The authors set up a theoretical model in which individuals can choose whether to purchase a genetic test that can identify them as being either high-risk or low-risk of developing some generic illness. The authors outline utility functions under disclosure duty and consent law. Under disclosure duty, individuals face a choice between the certainty of not knowing their risk and receiving pooled insurance premiums, or a lottery in which they have to disclose their level of risk and receive a higher or lower premium accordingly. Under consent law, individuals will only reveal their test results if they are at low risk, thus securing lower premiums and contributing to adverse selection. As a result, individuals will be more willing to take a test under consent law than under disclosure duty, all else equal.
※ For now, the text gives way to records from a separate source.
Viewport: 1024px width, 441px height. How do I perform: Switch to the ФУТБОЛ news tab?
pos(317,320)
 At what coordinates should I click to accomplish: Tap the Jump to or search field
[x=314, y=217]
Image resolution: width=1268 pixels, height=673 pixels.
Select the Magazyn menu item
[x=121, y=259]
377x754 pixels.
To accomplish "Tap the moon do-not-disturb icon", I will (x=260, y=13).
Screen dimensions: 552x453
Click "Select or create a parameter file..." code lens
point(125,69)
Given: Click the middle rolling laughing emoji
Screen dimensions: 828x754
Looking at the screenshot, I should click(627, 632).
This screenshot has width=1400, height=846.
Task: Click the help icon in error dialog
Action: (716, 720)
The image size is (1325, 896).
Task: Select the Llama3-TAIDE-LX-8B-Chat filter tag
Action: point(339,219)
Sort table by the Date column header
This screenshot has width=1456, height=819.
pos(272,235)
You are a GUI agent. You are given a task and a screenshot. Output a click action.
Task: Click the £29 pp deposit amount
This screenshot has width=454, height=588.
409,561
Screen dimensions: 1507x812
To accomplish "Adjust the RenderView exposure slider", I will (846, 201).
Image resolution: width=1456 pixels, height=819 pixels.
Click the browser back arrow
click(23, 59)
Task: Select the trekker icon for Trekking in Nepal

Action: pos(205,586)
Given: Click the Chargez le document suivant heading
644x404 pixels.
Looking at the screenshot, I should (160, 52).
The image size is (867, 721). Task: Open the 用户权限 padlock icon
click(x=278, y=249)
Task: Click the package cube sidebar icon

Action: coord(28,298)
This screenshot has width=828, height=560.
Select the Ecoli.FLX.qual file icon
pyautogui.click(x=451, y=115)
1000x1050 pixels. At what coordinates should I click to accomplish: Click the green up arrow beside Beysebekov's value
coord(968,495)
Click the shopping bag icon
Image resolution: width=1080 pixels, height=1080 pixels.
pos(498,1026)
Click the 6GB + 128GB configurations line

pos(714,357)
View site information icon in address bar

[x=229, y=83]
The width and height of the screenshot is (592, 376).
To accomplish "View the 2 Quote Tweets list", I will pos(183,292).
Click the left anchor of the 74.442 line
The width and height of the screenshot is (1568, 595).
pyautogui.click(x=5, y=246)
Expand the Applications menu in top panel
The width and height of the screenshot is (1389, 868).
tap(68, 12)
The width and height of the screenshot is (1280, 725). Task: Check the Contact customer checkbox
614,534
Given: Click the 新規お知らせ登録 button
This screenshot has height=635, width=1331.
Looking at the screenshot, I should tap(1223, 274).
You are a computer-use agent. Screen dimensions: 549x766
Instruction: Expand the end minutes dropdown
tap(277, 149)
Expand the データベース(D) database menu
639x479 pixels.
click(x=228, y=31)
After setting out their model (at great length), the authors go on to describe an experiment that they conducted with 67 economics students, to elicit preferences within and between the different regulatory settings. The experiment was set up in a very generic way, not related to health at all. Participants were presented with a series of tasks across which the parameters representing the price of the test and the pooled premium were varied. All of the authors’ hypotheses were supported by the experiment. More people took tests under consent law. Higher test prices reduce the number of people taking tests. If prices are high enough, people will prefer disclosure duty. The likelihood that people take tests under consent law is increasing with the level of adverse selection. And people are very sensitive to the level of discrimination risk under disclosure duty.
It’s an interesting study, but I’m not sure how much it can tell us about genetic testing. Framing the experiment as entirely unrelated to health seems especially unwise. People’s risk preferences may be very different in the domain of real health than in the hypothetical monetary domain. In the real world, there’s a lot more at stake.